* **TASK TO COMPLETE**
Only an exact copy is wanted: the lines from the one holding "Viewport: 1024px width, 576px height." through the last line below, minus the pictures.

* **Saved entries**
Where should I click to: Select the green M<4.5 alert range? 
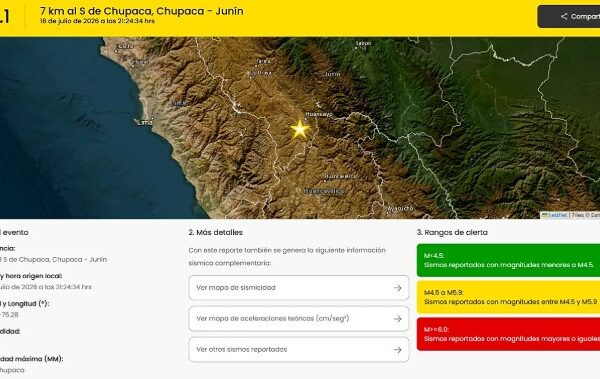pos(508,260)
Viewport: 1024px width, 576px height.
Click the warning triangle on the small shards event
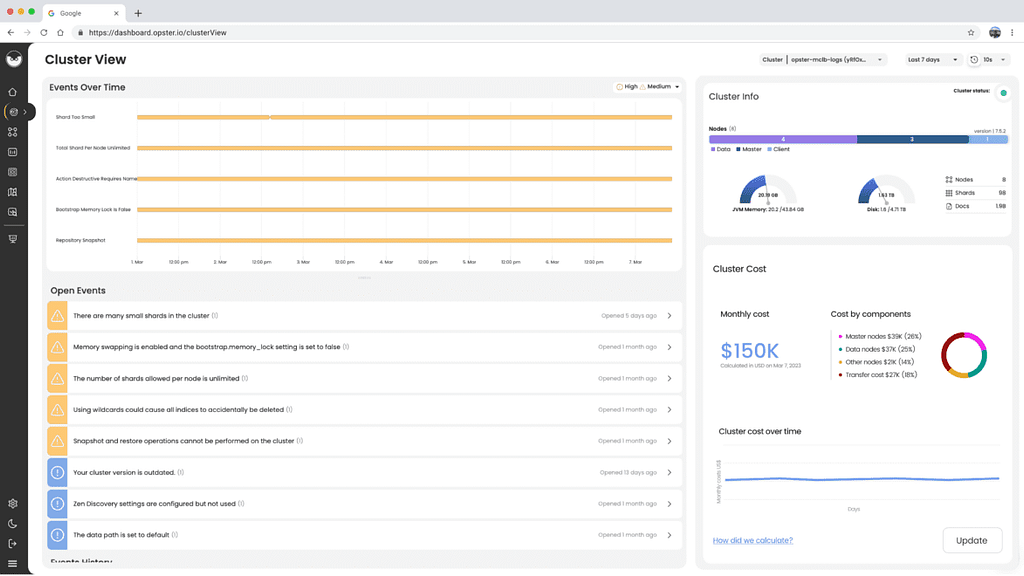coord(57,315)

* **RESPONSE**
Viewport: 1024px width, 576px height.
Click the warning triangle on the small shards event
coord(57,315)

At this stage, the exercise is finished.